EEC事務局、ウタパオ空港拡張の正式契約に向け前進

(タイ)

バンコク発

2020年05月12日

東部経済回廊(EEC)事務局は、4月27日の小委員会で、タイ東部ラヨーン県のウタパオ空港拡張のための官民連携(PPP)事業について、BBS連合(注)が優先交渉権を持つことをあらためて確認し、早期に契約手続きを進めるよう、政策委員会に提案した。ウタパオ空港およびその周辺では、(1)第3旅客ターミナル、(2)商業施設・地上交通センター、(3)航空機整備・保守施設、(4)保税施設、(5)貨物施設、(6)航空訓練施設を整備・運営し、航空都市を開発する計画がある。今回の事業は(1)(2)(4)(5)で構成され、事業総額は2,900億バーツ(約9,570億円、1バーツ=約3.3円)に上る。

本案件はこれまで、3つの企業連合で争われてきたが、2020年1月の価格審査でBBS連合が他の2連合よりも入札額で優位に立ち、優先交渉権を獲得した。EEC事務局の発表によれば、成田国際空港がBBS連合を支援する旨も言及されており、今後の日系企業の空港・航空関連ビジネスへの波及が期待される。
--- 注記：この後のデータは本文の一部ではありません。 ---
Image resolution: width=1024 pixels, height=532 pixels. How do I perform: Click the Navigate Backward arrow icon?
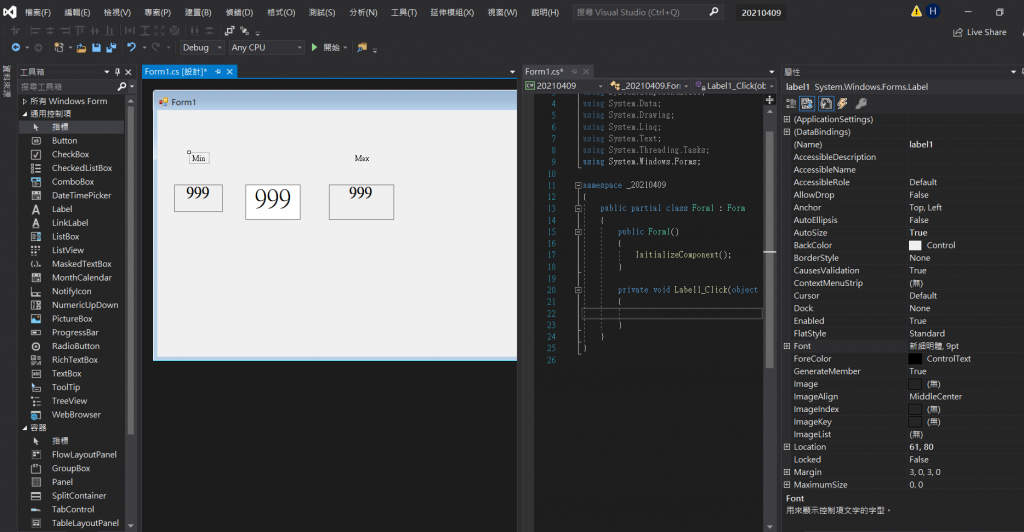(16, 48)
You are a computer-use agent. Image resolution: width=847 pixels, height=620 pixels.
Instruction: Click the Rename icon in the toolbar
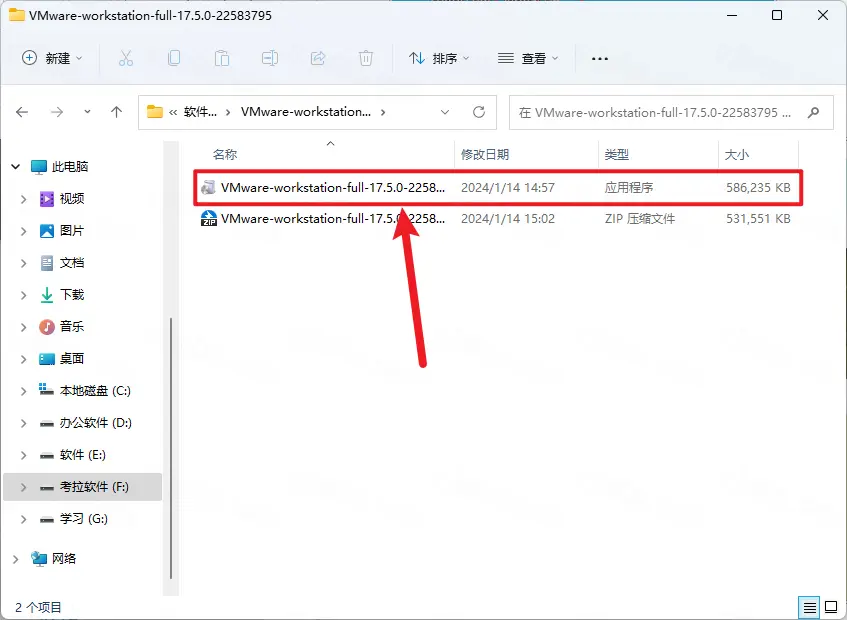(270, 59)
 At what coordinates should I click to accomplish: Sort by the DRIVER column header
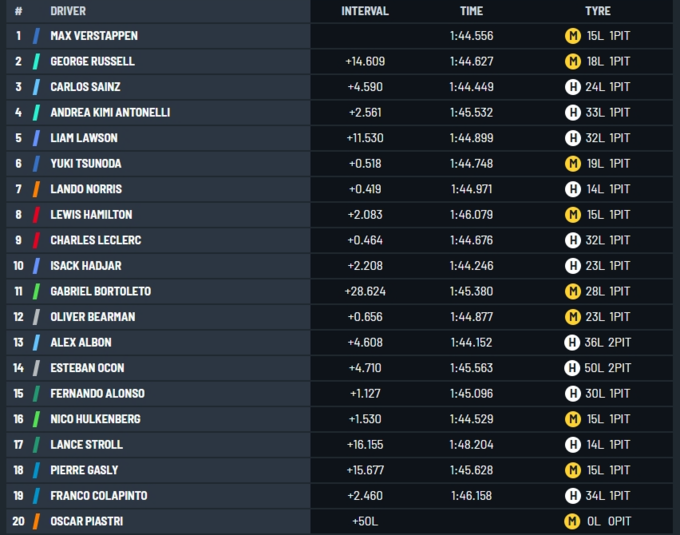(x=68, y=11)
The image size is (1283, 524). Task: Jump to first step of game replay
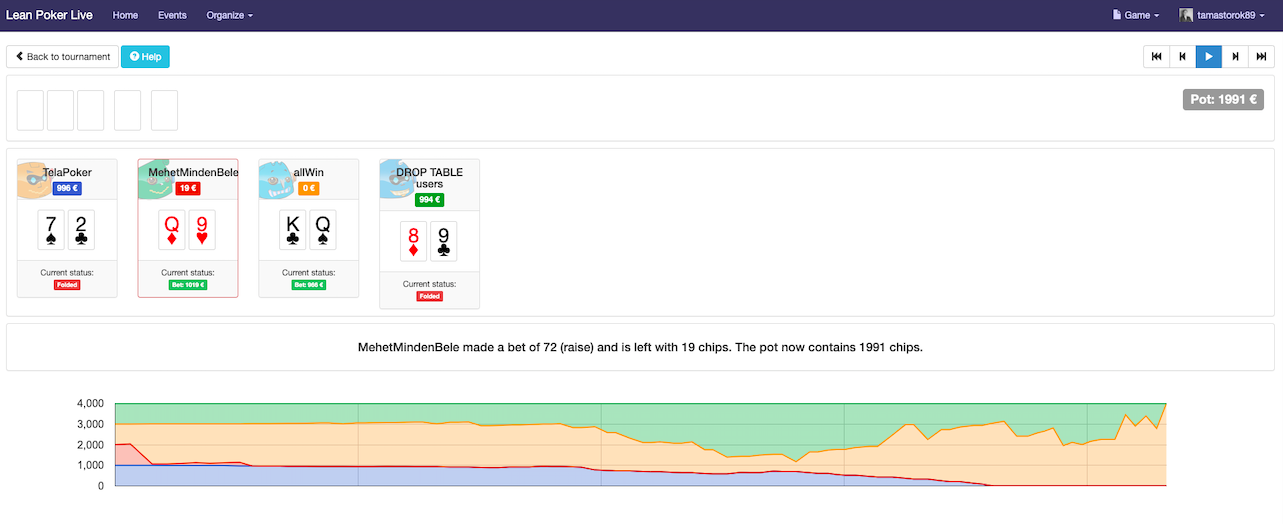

同空港は、主に軍用として使用されていたが、観光地であるパタヤ市や産業集積が進むマプタプット港が近いことから、ここ数年で旅客数が大幅に増加している。2015年の旅客数は約17万人だったが、2018年に約186万人まで増加した。2019年には増え続ける需要に対応するため、第2旅客ターミナルが開設され、受け入れ可能旅客数は300万人に増強された。EEC事務局は、第3旅客ターミナルの開業予定を2023年としていたが、現時点で既に当初の工期から1年遅延しており、2024年以降の開業となる見込み。

写真 現在の旅客ターミナル構内(ジェトロ撮影)

現在の旅客ターミナル構内(ジェトロ撮影)

写真 現在の貨物施設(ジェトロ撮影)

現在の貨物施設(ジェトロ撮影)

(注)バンコク・エアウェイズ(45%出資)、BTSグループホールディングス(35%出資)、シノ・タイ・エンジニアリング・アンド・コンストラクション(20%出資)の3社が出資する企業連合。